Babe Ruth Quotes

Some quotes that The Babe said and what some others had to say about Babe Ruth. "The way a team plays as a whole determines its success. You may have the greatest bunch of individual stars in the world, but if they don't play together, the club won't be worth a dime." Babe Ruth

In August 1948, Ruth died of throat cancer and lay in state at Yankee Stadium, the baseball cathedral built on the fruits of his work. Ruth's funeral took place on a day of such heat that pallbearer and former teammate Joe Dugan said, "I'd give a hundred dollars for a beer." The old pitcher Waite Hoyt replied in Ruth's spirit: "So would the Babe." by Mark Maxon

"I had a better year than he did." Babe Ruth, when told that President Hoover made less than the $80,000 he was demanding in 1930.
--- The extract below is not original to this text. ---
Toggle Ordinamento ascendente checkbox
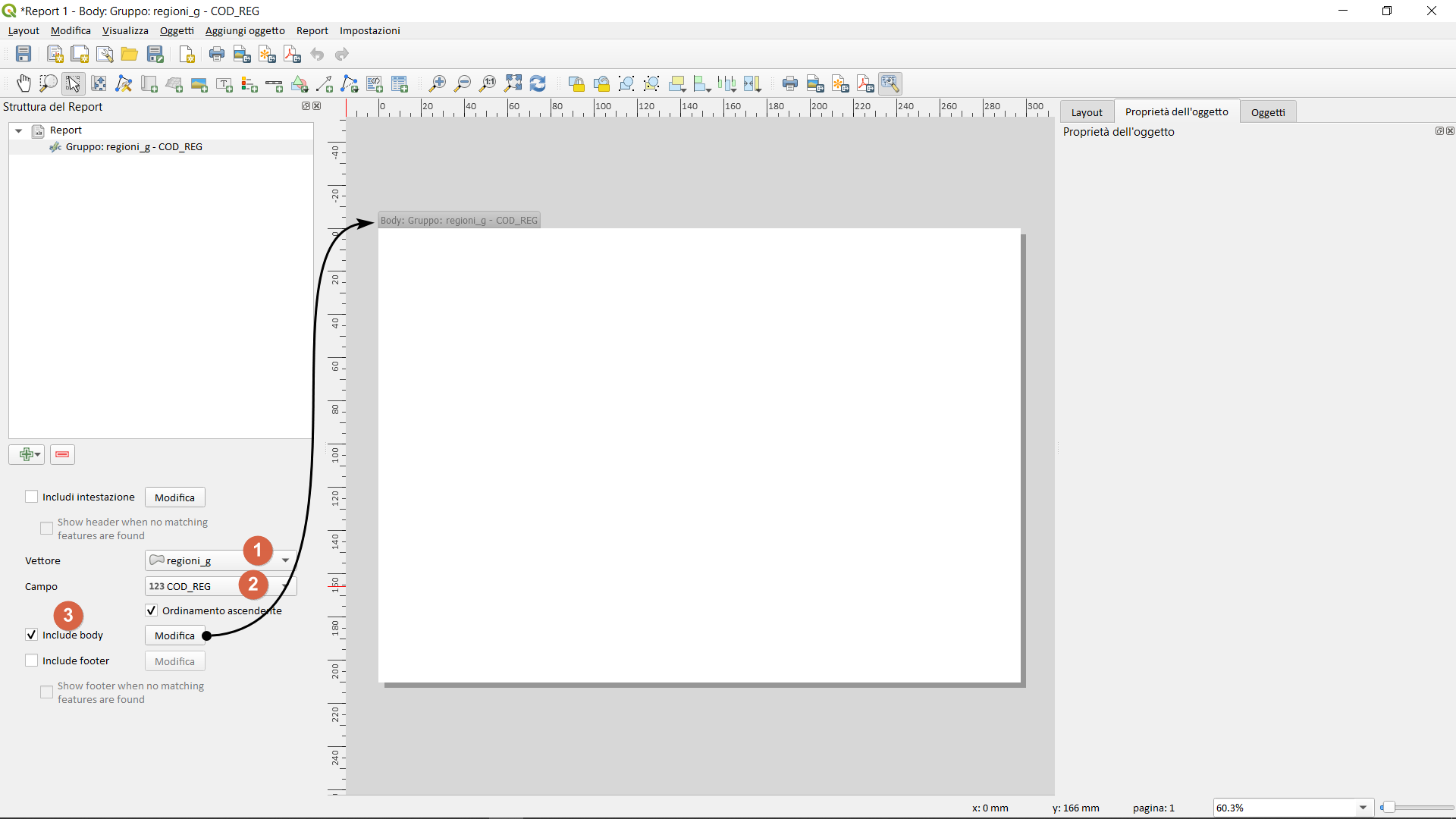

"Hotter 'n hell, ain't it, Prez?" Babe Ruth, after meeting Calvin Coolidge

“I have only one superstition. I touch all the bases when I hit a home run.” Babe Ruth

All I can tell them is pick a good one and sock it. I get back to the dugout and they ask me what it was I hit and I tell them “I don't know except it looked good.” Babe ruth “As soon as I got out there I felt a strange relationship with the pitcher's mound. It was as if I'd been born out there. Pitching just felt like the most natural thing in the world. Striking out batters was easy.” Babe Ruth

“Don't let the fear of striking out hold you back.” Babe Ruth

“How to hit home runs: I swing as hard as I can, and I try to swing right through the ball... The harder you grip the bat, the more you can swing it through the ball, and the farther the ball will go. I swing big, with everything I've got. I hit big or I miss big. I like to live as big as I can.”

”I won't be happy until we have every boy in America between the ages of six and sixteen wearing a glove and swinging a bat.” Babe Ruth

"Every strike brings me closer to the next home run." Babe Ruth

"No one hit home runs the way Babe did. They were something special. They were like homing pigeons. The ball would leave the bat, pause briefly, suddenly gain its bearings then take off for the stands." Lefty Gomez

"To understand him you had to understand this: he wasn't human." Teammate Joe Dugan

"Every big leaguer and his wife should teach their children to pray, "God bless Mommy, God bless Daddy, and God bless Babe Ruth." Waite Hoyt

"He wasn't a baseball player. He was a worldwide celebrity, an international star, the likes of which baseball has never seen since." Broadcaster Ernie Harwell

"He came up again in the ninth. I was a little mad. I told my catcher, Tommy Padden, he was not good enough to hit my fastball. I came through with a fastball for strike one. I missed with the second. The next pitch I nodded to Tommy. I was going to throw the ball past Mr. Ruth. It was on the outside corner. As he went around third, Ruth gave me the hand sign meaning 'to hell with you.' He was better than me. He was the best that ever lived. That big joker hit it clear out of the park for his third home run of the game. It was the longest homer I'd ever seen in baseball." -- Guy Bush of the Pittsburgh Pirates on giving up Ruth's last home run (it was the first to clear the right field grandstand at Forbes Field and some estimated the distance at 600 feet.) Quoted in Bush's "Sporting News" obituary after his death.